Die Studie GolfBiodivers dauert insgesamt sechs Jahre. Weshalb so lange? 

Es gibt Ökosystemprozesse, die sehr schnell laufen, zum Beispiel bei Anlage einjähriger Arten der Wiesen. Interessanter ist aber natürlich, wie sich die Fläche mittelfristig entwickelt und deshalb sind die üblichen dreijährigen Projekte einfach zu knapp kalkuliert. GolfBiodivers ist ein ambitioniertes Vorhaben, das bundesweit angelegt ist und sehr viele Golfanlagen und sechs Jahre benötigt, weil wir eben auch eine Langzeitperspektive brauchen. 

Welchen Einfluss hat Extremwetter wie etwa Trockenheit auf diese Studie. Behindert das den Ablauf? 

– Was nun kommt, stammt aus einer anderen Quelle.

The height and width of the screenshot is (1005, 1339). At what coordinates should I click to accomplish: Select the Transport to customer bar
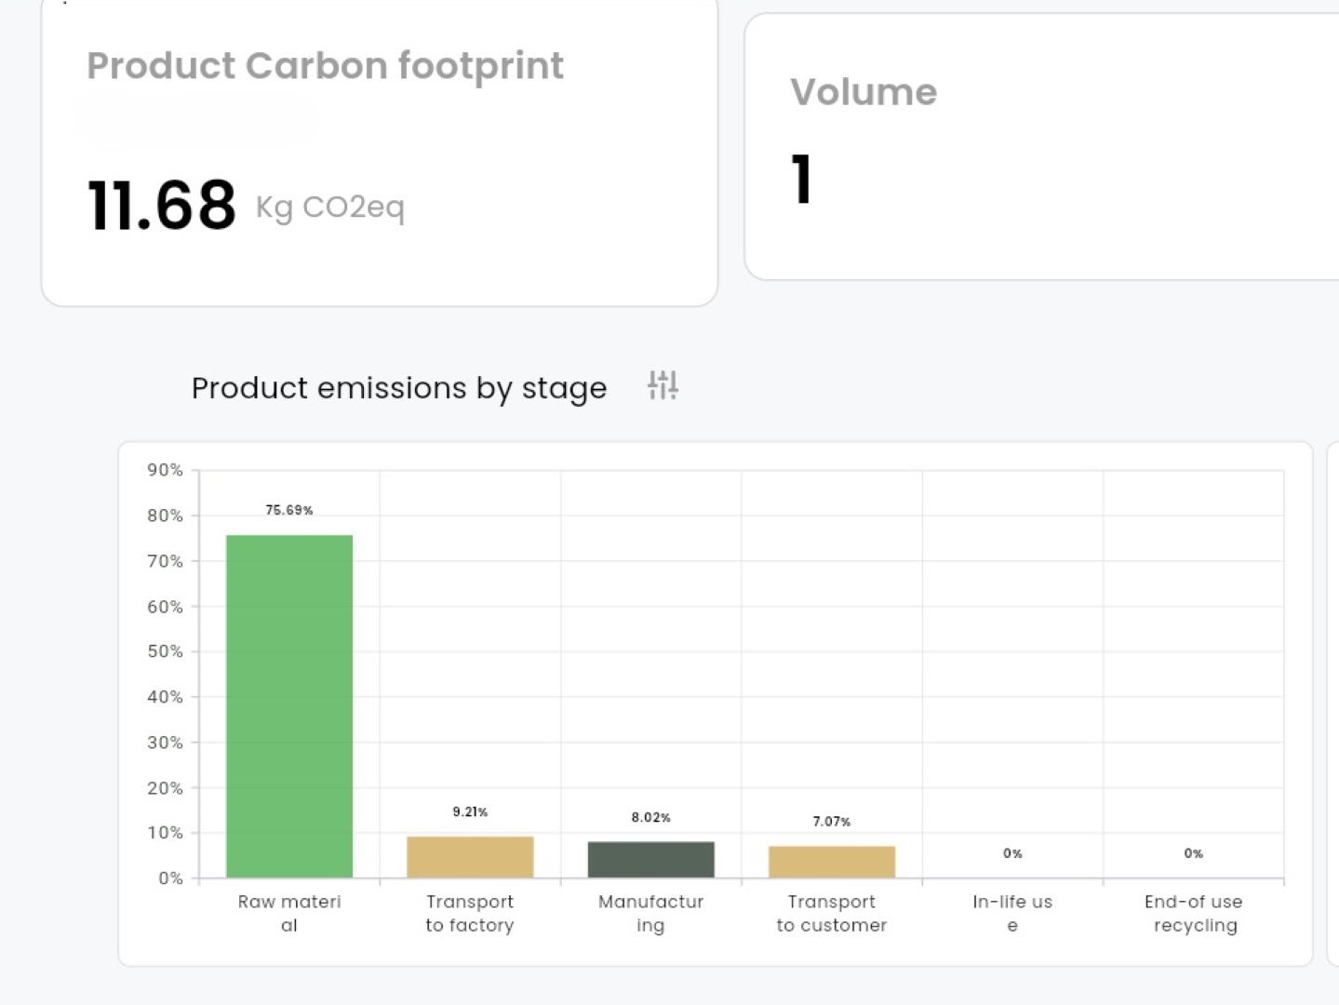coord(831,861)
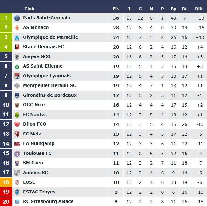Click the Olympique Lyonnais club crest

pyautogui.click(x=17, y=76)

Diese Witterungsschwankungen machen allen, die draußen in der Natur arbeiten, große Sorgen. Bei Grünlandbeständen ist es allerdings nicht so kritisch, weil die sehr resilient sind. Je mehr Arten vertreten sind, desto flexibler und witterungsbeständiger sind sie. Eine Wiese kann sich nach 3–4 Wochen sehr gut erholen, wenn es nicht ein sehr artenarmer Bestand ist. Von daher ist meine Sorge nicht groß, dass wir bei unserem Projekt Schwierigkeiten bekommen. 

Sie haben ja bereits Erfahrung mit Golfclubs. Wie schwierig ist es, als wissenschaftliche Gruppe mit einer klassischen Sportanlage zusammenzuarbeiten?

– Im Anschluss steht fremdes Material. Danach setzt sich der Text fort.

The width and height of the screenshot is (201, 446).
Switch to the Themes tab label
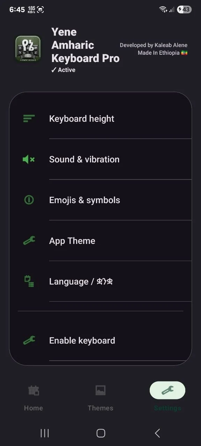coord(101,408)
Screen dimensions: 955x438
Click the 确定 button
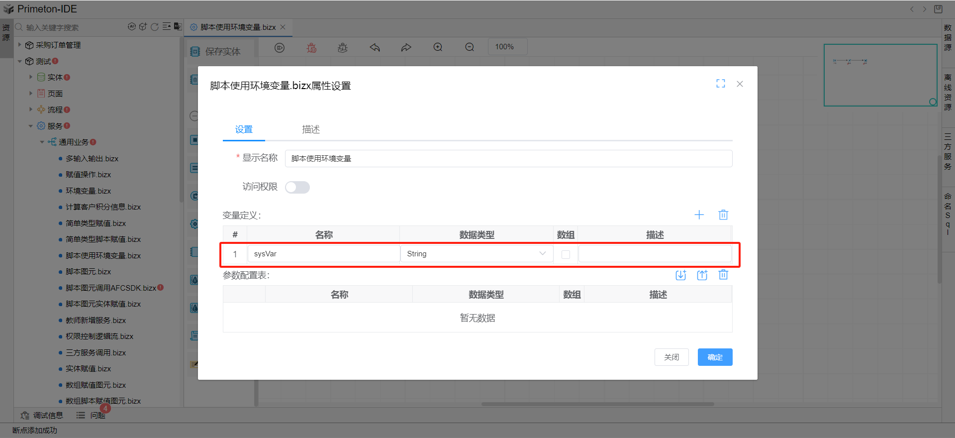[x=715, y=357]
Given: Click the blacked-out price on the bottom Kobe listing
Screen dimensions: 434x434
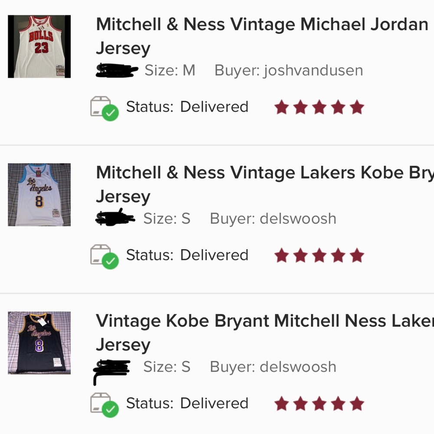Looking at the screenshot, I should (111, 367).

Meine bisherige Erfahrung ist mit ganz wenigen Ausnahmen gut bis sehr gut. Das ist auch der Grund gewesen, warum ich mich gerne mit Golfanlagen beschäftige. In der Land- und Forstwirtschaft ist das Expertenwissen oft so ausgeprägt, dass man keinen Raum sieht für ökologische Unterstützung. Ideen, die man dort bringt, werden oft abgelehnt, weil der Land- oder Forstwirt genau weiß, wie das da draußen auszusehen hat – bei ihm auf dem Feld oder im Wald. Bei den Golfplätzen erlebe ich die Situation völlig anders. Hier wissen die Verantwortlichen sicher, wie man eine Golfanlage betreiben muss, aber sie sind offen gegenüber wissenschaftlichen Meinungen, kritischen Anmerkungen und dankbar für Empfehlungen. Ich erlebe eine sehr positive Haltung und starken Respekt gegenüber universitärem Personal. Es gibt zudem ein hohes Maß an Verlässlichkeit, und wir haben deshalb viel Freude an dem Projekt.